Each and every person on this Earth has an inalienable right to live in peace, to pursue their own happiness, and to be regarded and treated as equals to all other people in every measurable way. If you hold religious beliefs that are at odds with these concepts, then your religious beliefs are a problem. A problem that needs to be addressed.
As a group of human beings occupying this planet simultaneously, we have a collective choice to make: either we strive towards those simple yet critical ends, or we don’t. If we choose to – and I tend to believe any halfway reasonable Supreme Being would want us to – then we have to stop acting as if religion is exempt from any manner of criticism.
By instead handing out metaphorical free passes for hurtful or prejudicial behavior under the banner of religion, we are choosing to protect the beliefs of few over the rights of many. If history has taught us anything, it’s that a world where beliefs have more value than rights will always arc towards division and oppression.
I’m not here to say religion is worthless. I’m not proposing that religion is inherently evil. What I will say, though, is that it does all too often serve as the Trojan Horse for which our inherent evils and flaws are justified.
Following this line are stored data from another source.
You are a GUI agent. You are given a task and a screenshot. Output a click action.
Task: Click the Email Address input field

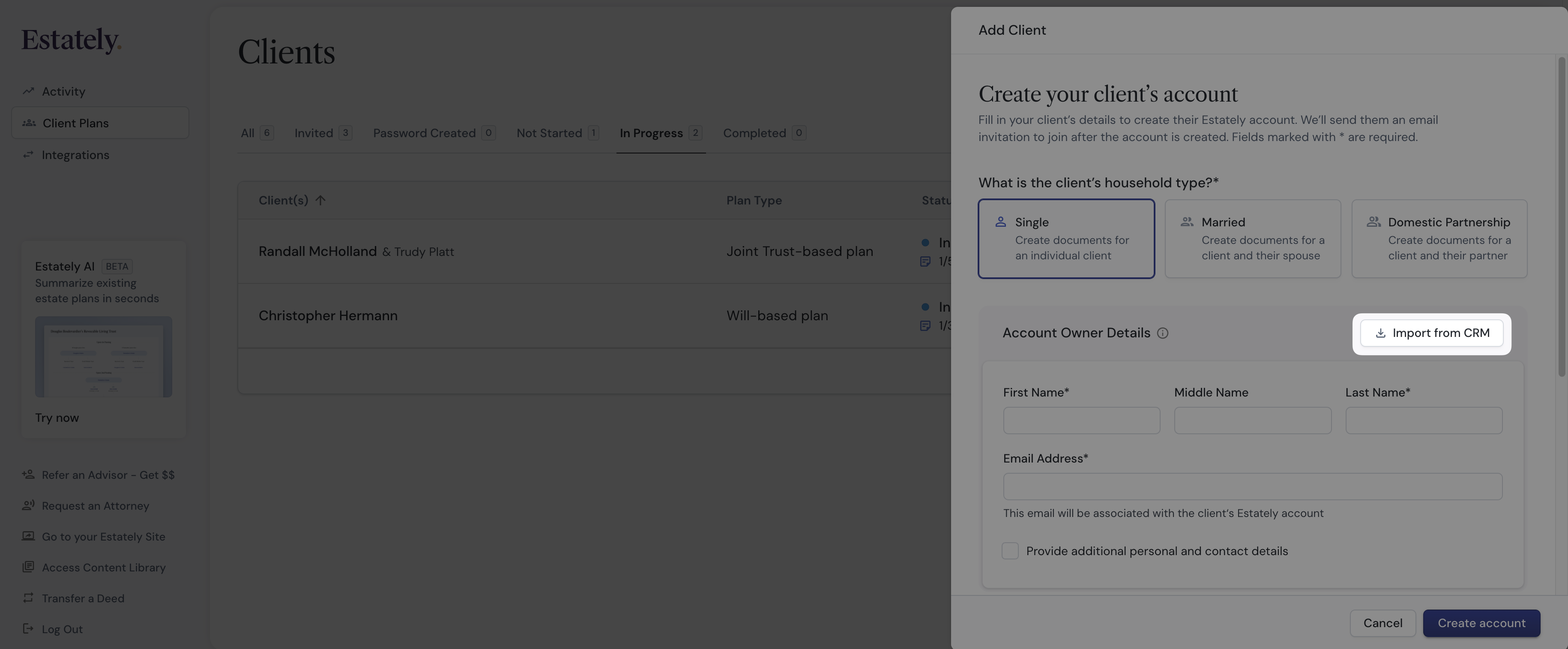1252,487
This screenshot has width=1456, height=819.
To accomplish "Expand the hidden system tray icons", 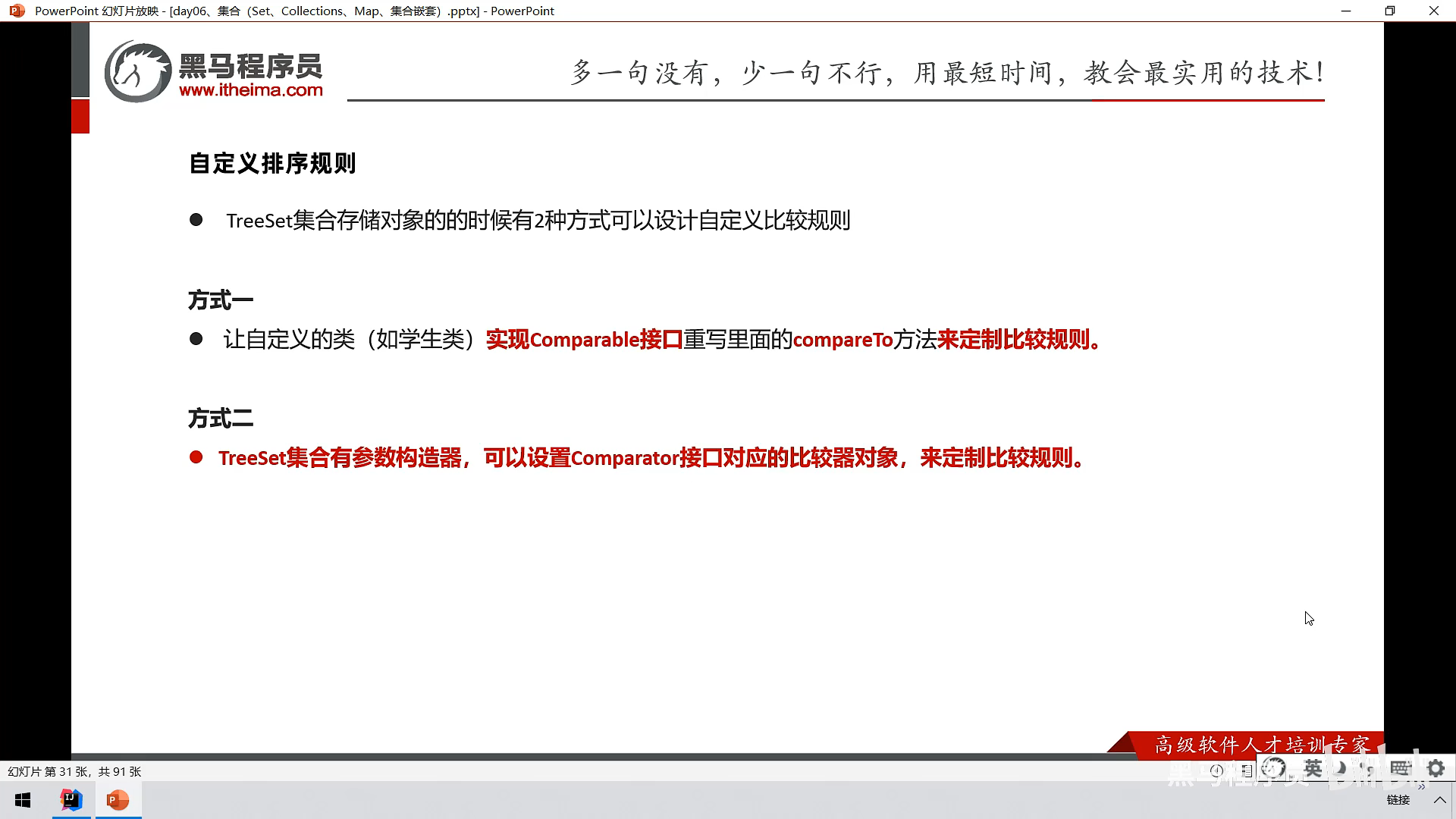I will click(x=1439, y=800).
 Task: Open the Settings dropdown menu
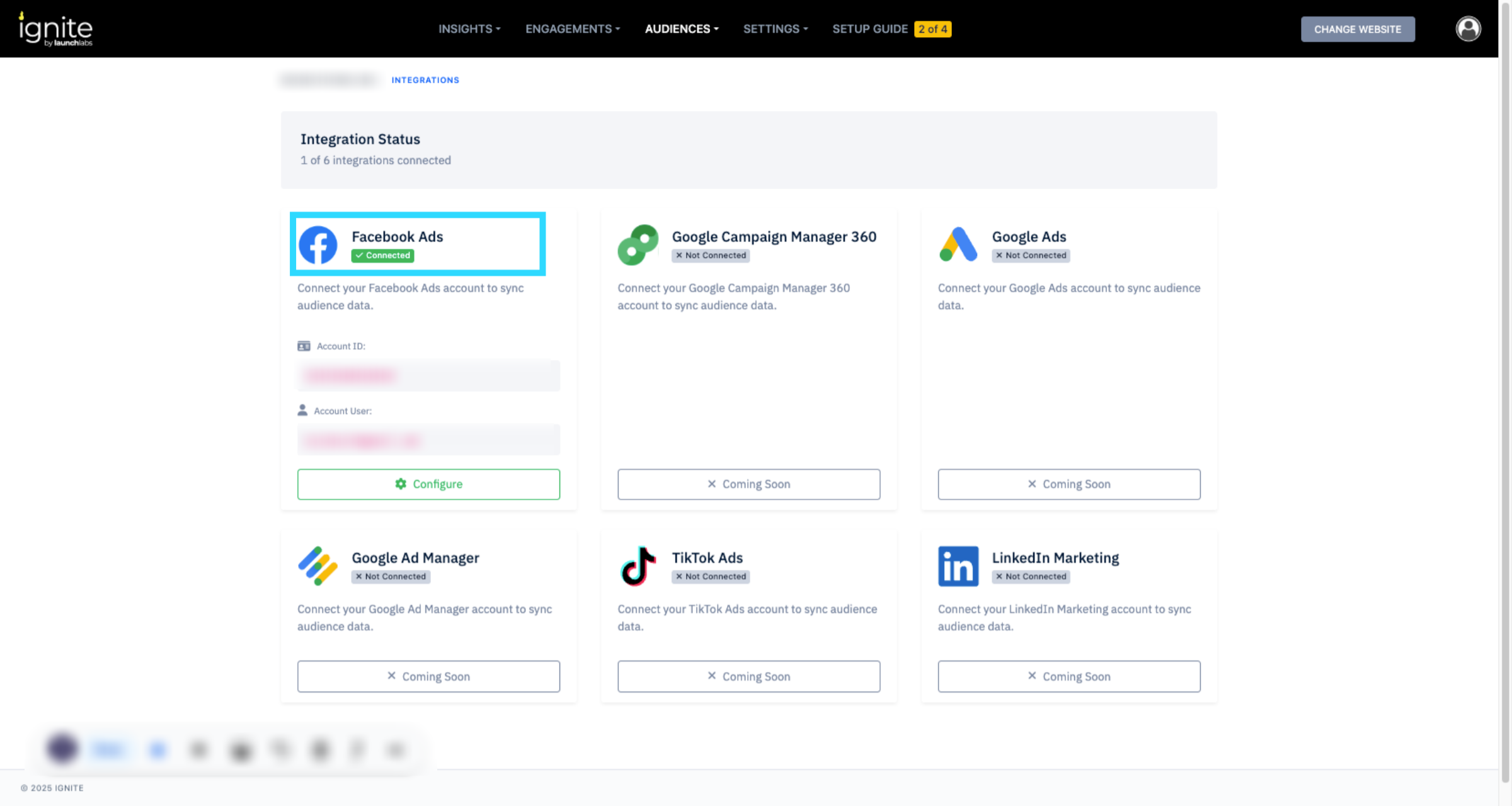pos(776,29)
We need to remove that excuse and hold people – particularly, influential large groups of people – accountable for any actions that trample on the rights, freedoms, or lives of others.
In the wake of another terrorist attack committed in the name of Islam, this time the killing of 12 French nationals at a satirical magazine for their “blasphemous” cartoons depicting Muslim figures, Islam as a religion and its relation to terrorism is again under a microscope.
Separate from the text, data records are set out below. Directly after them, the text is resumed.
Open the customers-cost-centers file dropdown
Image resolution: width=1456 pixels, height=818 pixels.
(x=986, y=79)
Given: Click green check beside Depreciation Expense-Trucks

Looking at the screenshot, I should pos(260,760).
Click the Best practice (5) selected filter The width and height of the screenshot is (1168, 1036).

Surely, any reasonable person understands that these acts, no matter how often we may see them reported in the media, are committed by perpetrators who are an infinitesimally small portion of the religion’s followers. A majority nearing a totality of Islam’s followers are peaceful, loving people.
The cognitive dissonance that takes root in the minds of many of these same reasonable people, though, is one that is too often deemed hateful or ignorant to speak openly about – namely, why are so many deadly attacks committed today in the name of Islam?
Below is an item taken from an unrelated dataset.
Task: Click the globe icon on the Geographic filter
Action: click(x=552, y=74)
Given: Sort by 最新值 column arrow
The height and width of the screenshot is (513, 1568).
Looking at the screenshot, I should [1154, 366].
If you want to appeal to my common sense and logic to realize that the monsters who do these dastardly things are in no way representatives of the Islamic religion, then you should understand that those same faculties will compel me to want to discuss why, in the year 2015, the Islamic religion has people committing such atrocities in its name.
Obviously, I don’t have an answer. It’s safe to say that at this minute, no one does. The answer involves untangling religion, politics, and economics in many places where the three are tightly intertwined. But we’re going to need to find one to peacefully coexist, and ignoring very visible and arguably obvious common elements of brutal incidents is contradictory to that effort.
Every religion has a history peppered with damning and deadly errors in action and judgment. Over time, they were forced to bend to the righteous will of the people and adapt. Suggesting that certain aspects of Islam may be anachronisms in a time where people worldwide are fighting for and getting more rights and freedoms than any other time in history isn’t hateful or ignorant – it’s an integral part of a discussion we need to have to move forward together as a functioning society.